» What you should do:
For this exercise, reproduce the entries below exactly, but only from the line containing "Popis [tab] (22, 968)" through the line containing "Ochrana osobních údajů (47, 2300)", both included.

[Records from a data source]
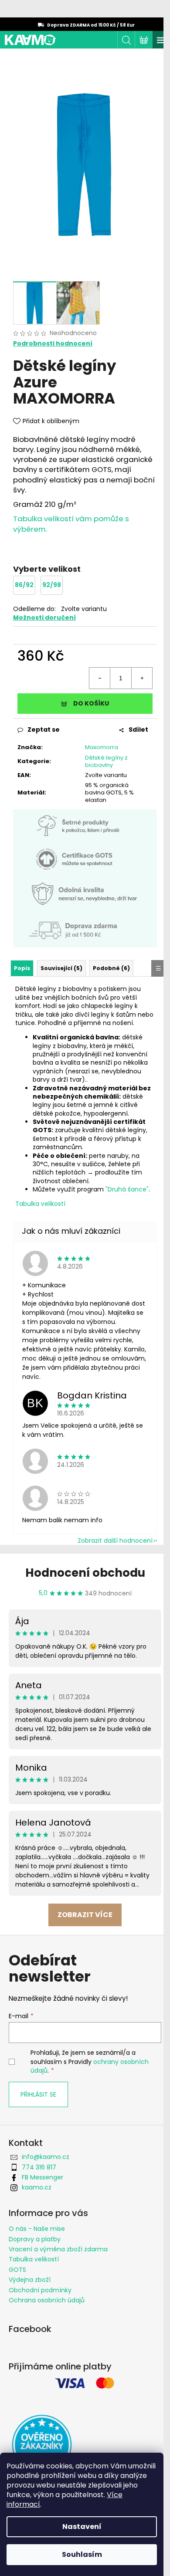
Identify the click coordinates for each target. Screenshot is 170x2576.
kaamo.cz (36, 2187)
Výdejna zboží (30, 2279)
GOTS (17, 2269)
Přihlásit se (38, 2094)
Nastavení (82, 2527)
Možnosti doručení (44, 617)
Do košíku (91, 703)
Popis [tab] (22, 968)
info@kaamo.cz (45, 2156)
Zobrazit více (85, 1915)
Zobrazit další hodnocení (115, 1540)
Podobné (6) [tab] (111, 968)
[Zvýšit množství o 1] (141, 678)
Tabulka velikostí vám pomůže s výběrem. (71, 523)
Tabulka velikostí (40, 1203)
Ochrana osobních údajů (47, 2300)
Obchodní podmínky (40, 2290)
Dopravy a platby (35, 2239)
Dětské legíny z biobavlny (106, 761)
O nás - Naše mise (37, 2228)
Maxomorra (101, 747)
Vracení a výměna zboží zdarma (58, 2249)
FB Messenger (42, 2177)
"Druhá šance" (127, 1189)
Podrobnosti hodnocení (52, 343)
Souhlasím (82, 2554)
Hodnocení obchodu (85, 1573)
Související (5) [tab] (61, 968)
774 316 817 (39, 2167)
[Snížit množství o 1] (99, 678)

» Written response:
Popis [tab] (22, 968)
info@kaamo.cz (45, 2156)
Zobrazit více (85, 1915)
Zobrazit další hodnocení (115, 1540)
Podobné (6) [tab] (111, 968)
[Zvýšit množství o 1] (141, 678)
Tabulka velikostí vám pomůže s výběrem. (71, 523)
Tabulka velikostí (40, 1203)
Ochrana osobních údajů (47, 2300)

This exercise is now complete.